PERINTIS 10 Hari terdiri dari tiga tahapan, yakni verifikasi BPHTB oleh pemerintah daerah selama tiga hari, pembuatan AJB oleh PPAT selama dua hari, dan penyelesaian permohonan di Kantah paling lama lima hari. Nusron juga mendorong integrasi data NOP dengan NIB agar pertukaran data pemerintah daerah dan Kantah dapat dilakukan secara daring.

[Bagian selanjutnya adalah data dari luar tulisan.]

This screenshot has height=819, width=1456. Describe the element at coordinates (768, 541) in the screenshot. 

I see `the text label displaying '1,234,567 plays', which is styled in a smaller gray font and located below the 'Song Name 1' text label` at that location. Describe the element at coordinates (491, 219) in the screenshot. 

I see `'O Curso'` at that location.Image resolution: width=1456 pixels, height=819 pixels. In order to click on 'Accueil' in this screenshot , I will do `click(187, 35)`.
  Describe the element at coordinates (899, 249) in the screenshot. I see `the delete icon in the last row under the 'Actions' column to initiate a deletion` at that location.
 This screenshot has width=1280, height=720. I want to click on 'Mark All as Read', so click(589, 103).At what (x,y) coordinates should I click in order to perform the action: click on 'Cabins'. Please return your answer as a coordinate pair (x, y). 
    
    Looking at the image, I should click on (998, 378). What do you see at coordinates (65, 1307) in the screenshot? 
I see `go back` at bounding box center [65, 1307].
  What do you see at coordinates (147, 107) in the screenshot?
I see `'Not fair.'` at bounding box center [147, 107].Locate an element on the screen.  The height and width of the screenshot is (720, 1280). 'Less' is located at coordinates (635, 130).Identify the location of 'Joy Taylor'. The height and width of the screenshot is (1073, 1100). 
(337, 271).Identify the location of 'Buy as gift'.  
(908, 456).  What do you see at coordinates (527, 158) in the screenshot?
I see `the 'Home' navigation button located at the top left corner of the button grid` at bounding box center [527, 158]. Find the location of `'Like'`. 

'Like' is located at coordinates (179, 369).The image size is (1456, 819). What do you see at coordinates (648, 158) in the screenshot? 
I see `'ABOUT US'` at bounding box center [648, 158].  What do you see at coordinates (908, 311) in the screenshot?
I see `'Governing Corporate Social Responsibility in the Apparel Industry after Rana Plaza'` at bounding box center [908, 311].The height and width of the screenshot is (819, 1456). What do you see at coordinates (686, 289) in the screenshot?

Di Jawa Timur, PERINTIS 10 Hari telah diterapkan di Kantah Kota Surabaya I dan Kabupaten Malang. Pada 24 September, tujuh Kantah lainnya ditargetkan mulai menerapkan layanan tersebut. Nusron optimistis seluruh Kantah di Jatim dapat menerapkan PERINTIS secara bertahap hingga akhir 2026. Ia juga meminta PPAT memenuhi standar waktu pembuatan AJB dan menyebut kinerja tepat waktu akan menjadi bagian evaluasi, termasuk pemberian apresiasi. Perubahan cara kerja ketiga pilar dinilai penting agar masyarakat mendapat kepastian waktu layanan.